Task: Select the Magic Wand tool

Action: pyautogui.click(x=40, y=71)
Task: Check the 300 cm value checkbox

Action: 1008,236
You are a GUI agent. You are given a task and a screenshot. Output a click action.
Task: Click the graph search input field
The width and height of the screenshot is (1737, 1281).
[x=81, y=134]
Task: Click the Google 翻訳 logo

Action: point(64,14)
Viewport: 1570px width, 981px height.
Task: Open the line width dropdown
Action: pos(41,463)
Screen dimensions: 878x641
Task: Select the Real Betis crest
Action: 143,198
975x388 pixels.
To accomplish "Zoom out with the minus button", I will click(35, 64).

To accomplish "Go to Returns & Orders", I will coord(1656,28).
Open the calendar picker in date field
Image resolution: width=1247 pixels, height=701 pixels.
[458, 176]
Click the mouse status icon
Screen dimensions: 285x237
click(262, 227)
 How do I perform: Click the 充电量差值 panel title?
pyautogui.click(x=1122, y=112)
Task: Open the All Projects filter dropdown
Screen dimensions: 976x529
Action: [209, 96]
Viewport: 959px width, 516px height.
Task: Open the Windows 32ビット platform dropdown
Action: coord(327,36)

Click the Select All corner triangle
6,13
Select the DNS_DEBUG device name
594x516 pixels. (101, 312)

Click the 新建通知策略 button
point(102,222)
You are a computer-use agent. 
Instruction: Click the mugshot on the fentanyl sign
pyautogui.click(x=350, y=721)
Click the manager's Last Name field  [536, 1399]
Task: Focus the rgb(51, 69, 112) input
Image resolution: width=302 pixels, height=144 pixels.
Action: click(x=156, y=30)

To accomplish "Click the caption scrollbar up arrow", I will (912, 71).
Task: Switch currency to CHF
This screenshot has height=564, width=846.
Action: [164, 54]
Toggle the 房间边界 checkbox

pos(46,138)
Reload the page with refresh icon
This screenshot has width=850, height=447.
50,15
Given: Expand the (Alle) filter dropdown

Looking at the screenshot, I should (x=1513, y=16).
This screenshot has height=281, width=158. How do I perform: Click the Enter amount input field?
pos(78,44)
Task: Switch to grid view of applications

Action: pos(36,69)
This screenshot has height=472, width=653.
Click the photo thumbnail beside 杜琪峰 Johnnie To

| Stated task |
Render the material above as a Markdown table with the columns Row and Line, giving each line its own numbered row and leaving out blank lines.

| Task solution |
| Row | Line |
|---|---|
| 1 | Task: Select the Magic Wand tool |
| 2 | Action: pyautogui.click(x=40, y=71) |
| 3 | Task: Check the 300 cm value checkbox |
| 4 | Action: 1008,236 |
| 5 | You are a GUI agent. You are given a task and a screenshot. Output a click action. |
| 6 | Task: Click the graph search input field |
| 7 | The width and height of the screenshot is (1737, 1281). |
| 8 | [x=81, y=134] |
| 9 | Task: Click the Google 翻訳 logo |
| 10 | Action: point(64,14) |
| 11 | Viewport: 1570px width, 981px height. |
| 12 | Task: Open the line width dropdown |
| 13 | Action: pos(41,463) |
| 14 | Screen dimensions: 878x641 |
| 15 | Task: Select the Real Betis crest |
| 16 | Action: 143,198 |
| 17 | 975x388 pixels. |
| 18 | To accomplish "Zoom out with the minus button", I will click(35, 64). |
| 19 | To accomplish "Go to Returns & Orders", I will coord(1656,28). |
| 20 | Open the calendar picker in date field |
| 21 | Image resolution: width=1247 pixels, height=701 pixels. |
| 22 | [458, 176] |
| 23 | Click the mouse status icon |
| 24 | Screen dimensions: 285x237 |
| 25 | click(262, 227) |
| 26 |  How do I perform: Click the 充电量差值 panel title? |
| 27 | pyautogui.click(x=1122, y=112) |
| 28 | Task: Open the All Projects filter dropdown |
| 29 | Screen dimensions: 976x529 |
| 30 | Action: [209, 96] |
| 31 | Viewport: 959px width, 516px height. |
| 32 | Task: Open the Windows 32ビット platform dropdown |
| 33 | Action: coord(327,36) |
| 34 | Click the Select All corner triangle |
| 35 | 6,13 |
| 36 | Select the DNS_DEBUG device name |
| 37 | 594x516 pixels. (101, 312) |
| 38 | Click the 新建通知策略 button |
| 39 | point(102,222) |
| 40 | You are a computer-use agent.  |
| 41 | Instruction: Click the mugshot on the fentanyl sign |
| 42 | pyautogui.click(x=350, y=721) |
| 43 | Click the manager's Last Name field  [536, 1399] |
| 44 | Task: Focus the rgb(51, 69, 112) input |
| 45 | Image resolution: width=302 pixels, height=144 pixels. |
| 46 | Action: click(x=156, y=30) |
| 47 | To accomplish "Click the caption scrollbar up arrow", I will (912, 71). |
| 48 | Task: Switch currency to CHF |
| 49 | This screenshot has height=564, width=846. |
| 50 | Action: [164, 54] |
| 51 | Toggle the 房间边界 checkbox |
| 52 | pos(46,138) |
| 53 | Reload the page with refresh icon |
| 54 | This screenshot has width=850, height=447. |
| 55 | 50,15 |
| 56 | Given: Expand the (Alle) filter dropdown |
| 57 | Looking at the screenshot, I should (x=1513, y=16). |
| 58 | This screenshot has height=281, width=158. How do I perform: Click the Enter amount input field? |
| 59 | pos(78,44) |
| 60 | Task: Switch to grid view of applications |
| 61 | Action: pos(36,69) |
| 62 | This screenshot has height=472, width=653. |
| 63 | Click the photo thumbnail beside 杜琪峰 Johnnie To |